Source data:

=== Section Start ===

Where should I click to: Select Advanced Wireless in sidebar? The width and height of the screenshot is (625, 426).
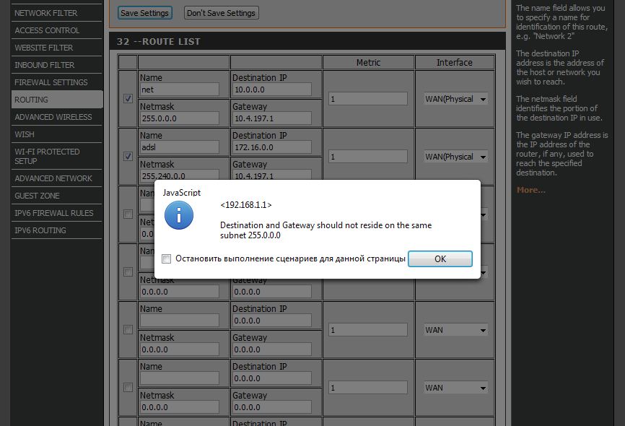tap(53, 117)
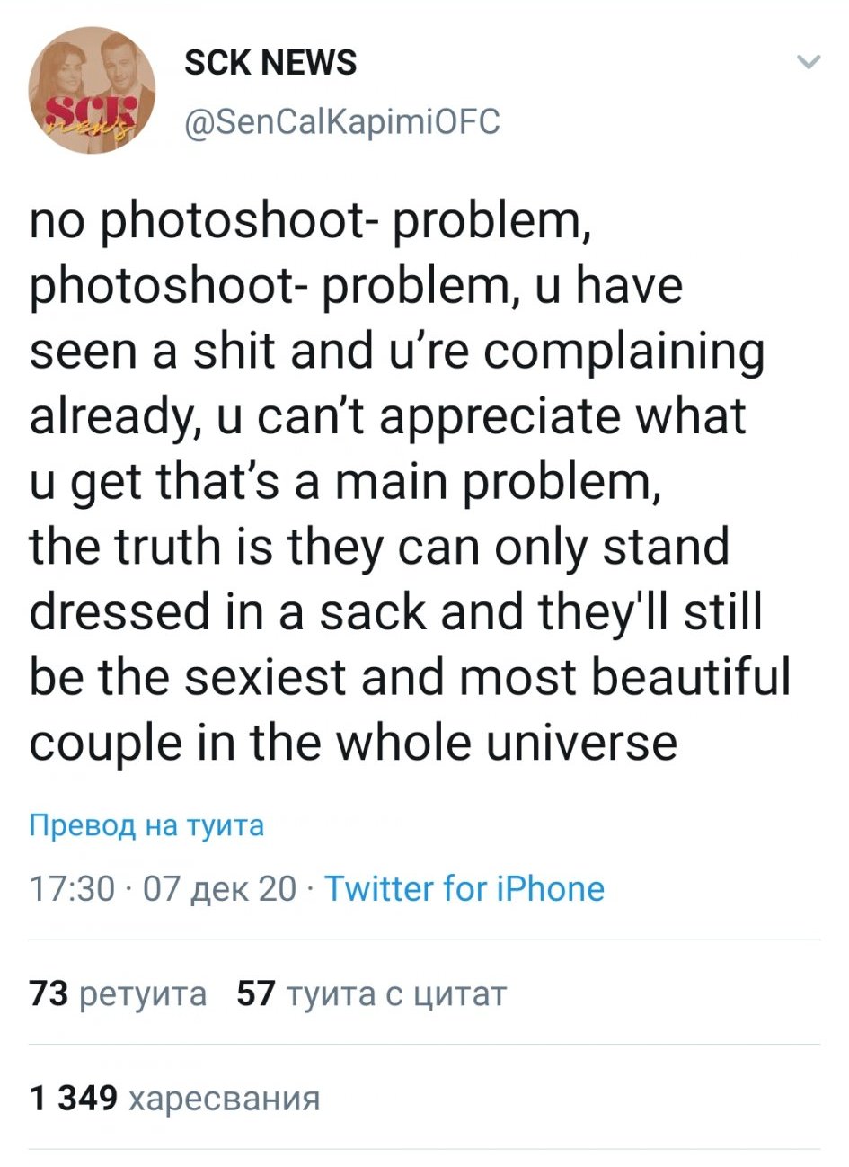This screenshot has width=849, height=1167.
Task: Expand the tweet options chevron
Action: coord(809,63)
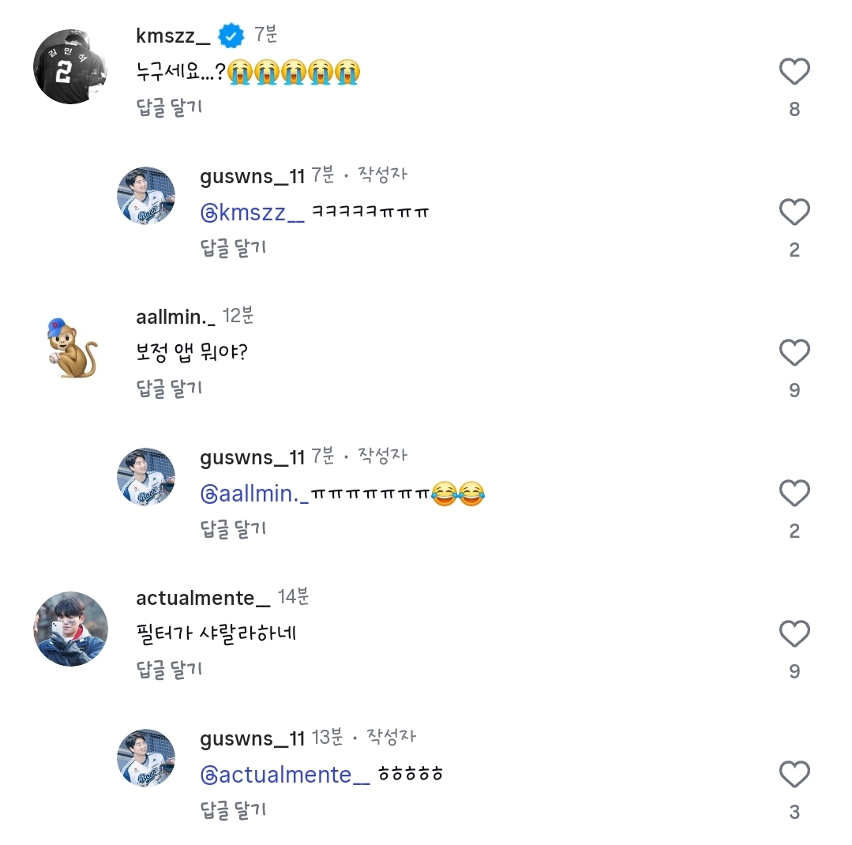Open the @kmszz__ mention link
Image resolution: width=852 pixels, height=845 pixels.
coord(253,212)
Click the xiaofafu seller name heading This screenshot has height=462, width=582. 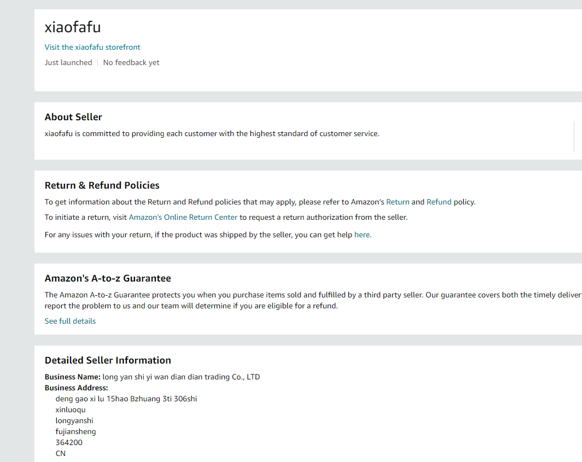click(x=73, y=27)
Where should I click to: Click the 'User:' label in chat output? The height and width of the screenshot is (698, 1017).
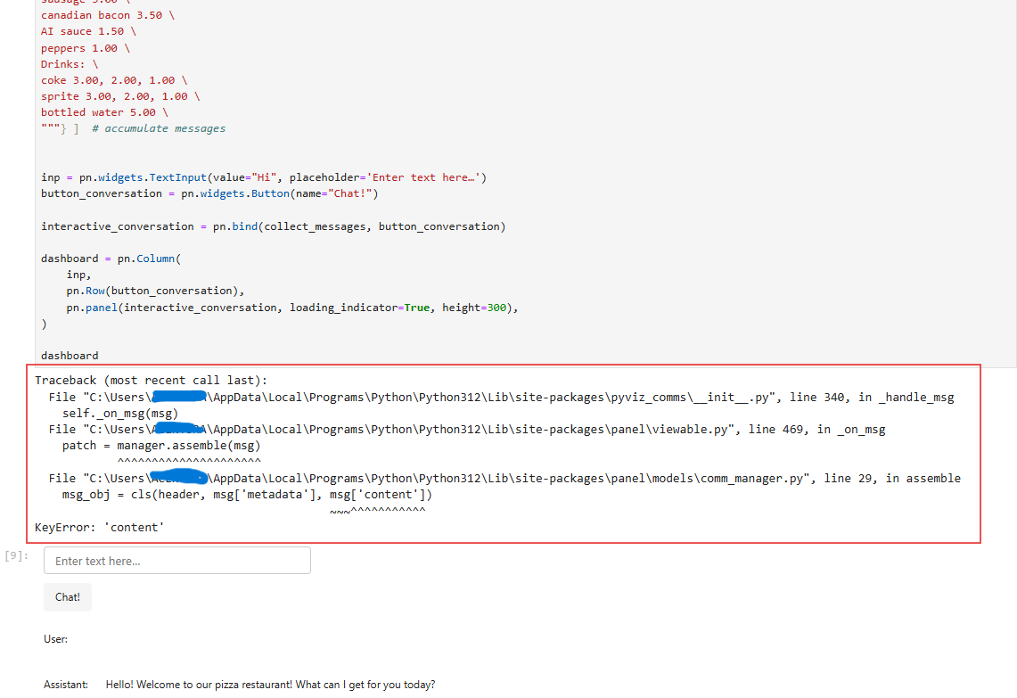coord(55,639)
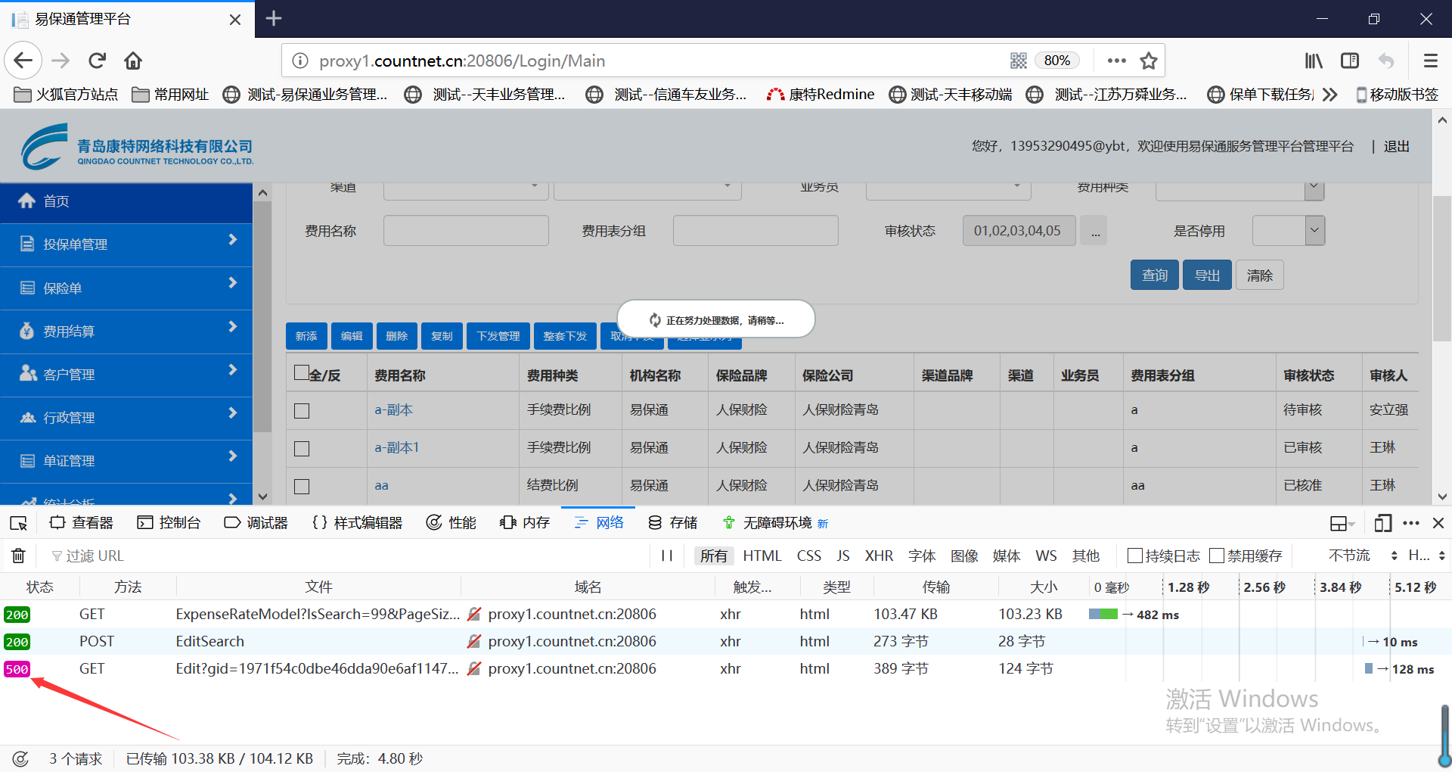The width and height of the screenshot is (1452, 772).
Task: Expand the 投保单管理 sidebar menu
Action: point(126,244)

=== Section End ===

Nothing but the lines from the line containing "Where should I click to: Click" through the last line of the records above is to be extracted, exactly and with no pictures.

Where should I click to: Click the 'User:' label in chat output? The height and width of the screenshot is (698, 1017).
coord(55,639)
The width and height of the screenshot is (1452, 772).
Task: Expand the 投保单管理 sidebar menu
Action: point(126,244)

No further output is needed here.